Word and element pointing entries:
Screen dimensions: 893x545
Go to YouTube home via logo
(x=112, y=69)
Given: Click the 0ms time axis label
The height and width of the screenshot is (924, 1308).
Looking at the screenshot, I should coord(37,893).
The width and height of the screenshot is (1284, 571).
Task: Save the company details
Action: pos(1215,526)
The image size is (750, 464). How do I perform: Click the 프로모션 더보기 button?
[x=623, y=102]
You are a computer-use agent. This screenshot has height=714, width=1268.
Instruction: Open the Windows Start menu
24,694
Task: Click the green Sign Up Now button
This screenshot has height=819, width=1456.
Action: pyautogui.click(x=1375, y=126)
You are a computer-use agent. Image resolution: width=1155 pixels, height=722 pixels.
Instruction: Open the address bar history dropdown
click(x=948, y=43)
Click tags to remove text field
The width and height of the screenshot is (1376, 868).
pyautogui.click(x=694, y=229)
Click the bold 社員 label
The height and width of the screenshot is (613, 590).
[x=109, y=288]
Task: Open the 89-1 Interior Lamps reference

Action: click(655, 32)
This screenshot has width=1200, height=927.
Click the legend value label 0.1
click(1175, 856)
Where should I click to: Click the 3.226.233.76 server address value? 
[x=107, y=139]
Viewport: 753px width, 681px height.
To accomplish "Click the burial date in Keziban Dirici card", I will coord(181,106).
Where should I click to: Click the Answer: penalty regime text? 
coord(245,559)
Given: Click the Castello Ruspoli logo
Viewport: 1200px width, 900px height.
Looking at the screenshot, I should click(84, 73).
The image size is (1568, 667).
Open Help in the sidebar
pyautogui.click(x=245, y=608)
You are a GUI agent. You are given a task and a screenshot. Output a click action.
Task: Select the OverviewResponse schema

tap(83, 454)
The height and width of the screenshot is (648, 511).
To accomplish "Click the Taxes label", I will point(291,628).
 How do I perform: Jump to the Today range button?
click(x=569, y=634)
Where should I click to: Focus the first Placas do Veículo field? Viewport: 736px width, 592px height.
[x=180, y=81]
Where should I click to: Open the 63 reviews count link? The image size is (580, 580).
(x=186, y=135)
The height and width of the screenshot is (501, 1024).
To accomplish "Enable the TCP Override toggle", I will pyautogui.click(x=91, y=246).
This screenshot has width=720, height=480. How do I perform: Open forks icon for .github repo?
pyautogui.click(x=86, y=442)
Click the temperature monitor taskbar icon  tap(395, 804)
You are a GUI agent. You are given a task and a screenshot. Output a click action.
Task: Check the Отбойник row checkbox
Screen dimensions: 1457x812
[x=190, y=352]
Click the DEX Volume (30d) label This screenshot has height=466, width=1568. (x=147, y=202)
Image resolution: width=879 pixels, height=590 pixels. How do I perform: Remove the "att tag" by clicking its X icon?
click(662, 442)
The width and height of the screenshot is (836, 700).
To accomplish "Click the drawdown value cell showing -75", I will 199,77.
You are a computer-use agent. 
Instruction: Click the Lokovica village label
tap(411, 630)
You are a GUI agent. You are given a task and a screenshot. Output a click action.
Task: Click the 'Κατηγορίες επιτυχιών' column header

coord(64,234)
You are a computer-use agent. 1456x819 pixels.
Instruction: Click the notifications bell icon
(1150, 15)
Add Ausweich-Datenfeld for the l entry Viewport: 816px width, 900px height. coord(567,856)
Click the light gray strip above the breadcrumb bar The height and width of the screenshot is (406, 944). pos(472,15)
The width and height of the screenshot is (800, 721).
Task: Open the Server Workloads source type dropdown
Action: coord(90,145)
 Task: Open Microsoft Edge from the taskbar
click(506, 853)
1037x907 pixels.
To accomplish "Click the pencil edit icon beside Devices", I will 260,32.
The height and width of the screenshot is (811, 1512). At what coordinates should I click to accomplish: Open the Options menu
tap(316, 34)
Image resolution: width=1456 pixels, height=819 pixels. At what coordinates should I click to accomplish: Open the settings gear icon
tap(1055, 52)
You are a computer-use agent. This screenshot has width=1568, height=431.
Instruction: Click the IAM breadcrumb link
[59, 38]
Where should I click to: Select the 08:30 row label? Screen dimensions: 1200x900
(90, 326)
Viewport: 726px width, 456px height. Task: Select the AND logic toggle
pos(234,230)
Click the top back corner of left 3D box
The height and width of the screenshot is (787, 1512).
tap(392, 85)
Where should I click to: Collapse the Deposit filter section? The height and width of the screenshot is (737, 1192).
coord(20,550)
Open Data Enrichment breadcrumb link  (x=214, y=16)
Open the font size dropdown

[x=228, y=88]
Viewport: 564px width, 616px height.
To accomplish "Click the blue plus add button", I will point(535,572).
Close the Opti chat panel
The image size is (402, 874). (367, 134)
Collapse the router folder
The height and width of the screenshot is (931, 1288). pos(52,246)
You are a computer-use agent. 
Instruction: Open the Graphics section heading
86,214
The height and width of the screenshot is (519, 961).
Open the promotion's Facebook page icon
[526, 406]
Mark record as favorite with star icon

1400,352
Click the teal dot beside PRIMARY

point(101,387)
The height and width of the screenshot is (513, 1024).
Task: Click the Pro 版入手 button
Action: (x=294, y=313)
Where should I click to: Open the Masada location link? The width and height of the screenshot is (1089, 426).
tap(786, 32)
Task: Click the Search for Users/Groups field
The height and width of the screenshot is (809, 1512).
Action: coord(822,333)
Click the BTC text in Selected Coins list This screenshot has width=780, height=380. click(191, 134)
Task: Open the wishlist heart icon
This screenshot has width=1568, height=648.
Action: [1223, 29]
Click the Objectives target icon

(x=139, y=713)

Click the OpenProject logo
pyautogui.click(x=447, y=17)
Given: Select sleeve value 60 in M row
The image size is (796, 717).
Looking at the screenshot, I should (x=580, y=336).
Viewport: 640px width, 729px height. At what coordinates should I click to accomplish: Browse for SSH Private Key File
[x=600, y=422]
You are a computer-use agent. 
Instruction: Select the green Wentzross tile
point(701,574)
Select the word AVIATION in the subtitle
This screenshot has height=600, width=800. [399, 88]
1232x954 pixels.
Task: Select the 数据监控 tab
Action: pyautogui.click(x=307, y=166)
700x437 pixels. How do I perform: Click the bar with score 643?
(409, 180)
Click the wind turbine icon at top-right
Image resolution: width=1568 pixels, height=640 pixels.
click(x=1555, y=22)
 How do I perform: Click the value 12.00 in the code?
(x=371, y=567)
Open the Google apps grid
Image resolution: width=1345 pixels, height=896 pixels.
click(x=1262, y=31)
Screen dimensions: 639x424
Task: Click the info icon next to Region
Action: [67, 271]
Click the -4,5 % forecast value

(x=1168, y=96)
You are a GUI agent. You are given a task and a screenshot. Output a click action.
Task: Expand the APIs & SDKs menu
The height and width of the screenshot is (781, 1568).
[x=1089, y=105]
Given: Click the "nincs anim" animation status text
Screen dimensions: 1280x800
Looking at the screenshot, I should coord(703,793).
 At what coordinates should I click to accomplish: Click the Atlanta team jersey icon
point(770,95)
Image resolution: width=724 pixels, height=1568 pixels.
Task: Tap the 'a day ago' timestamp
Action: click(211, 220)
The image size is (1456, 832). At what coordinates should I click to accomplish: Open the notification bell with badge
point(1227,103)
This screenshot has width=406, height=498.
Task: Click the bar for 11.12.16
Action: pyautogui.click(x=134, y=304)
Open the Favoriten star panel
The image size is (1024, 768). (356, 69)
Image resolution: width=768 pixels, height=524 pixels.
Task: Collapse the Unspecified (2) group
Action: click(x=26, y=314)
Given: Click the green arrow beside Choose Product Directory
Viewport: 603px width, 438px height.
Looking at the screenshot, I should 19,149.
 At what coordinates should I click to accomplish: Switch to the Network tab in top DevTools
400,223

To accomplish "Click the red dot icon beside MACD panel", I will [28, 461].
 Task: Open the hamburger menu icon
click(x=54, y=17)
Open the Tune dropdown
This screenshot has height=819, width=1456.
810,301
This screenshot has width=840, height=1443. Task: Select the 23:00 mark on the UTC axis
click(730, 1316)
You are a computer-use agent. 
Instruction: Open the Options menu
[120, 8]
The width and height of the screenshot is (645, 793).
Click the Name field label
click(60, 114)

• TASK STATEMENT
Reproduce the entries from the first line through the line containing "Action: pyautogui.click(x=1375, y=126)", changing "Instruction" to "Goal" and leaving everything else untouched.

• THE COMPLETED TASK
Screen dimensions: 893x545
Go to YouTube home via logo
(x=112, y=69)
Given: Click the 0ms time axis label
The height and width of the screenshot is (924, 1308).
Looking at the screenshot, I should coord(37,893).
The width and height of the screenshot is (1284, 571).
Task: Save the company details
Action: pos(1215,526)
The image size is (750, 464). How do I perform: Click the 프로모션 더보기 button?
[x=623, y=102]
You are a computer-use agent. This screenshot has height=714, width=1268.
Goal: Open the Windows Start menu
24,694
Task: Click the green Sign Up Now button
This screenshot has height=819, width=1456.
Action: pyautogui.click(x=1375, y=126)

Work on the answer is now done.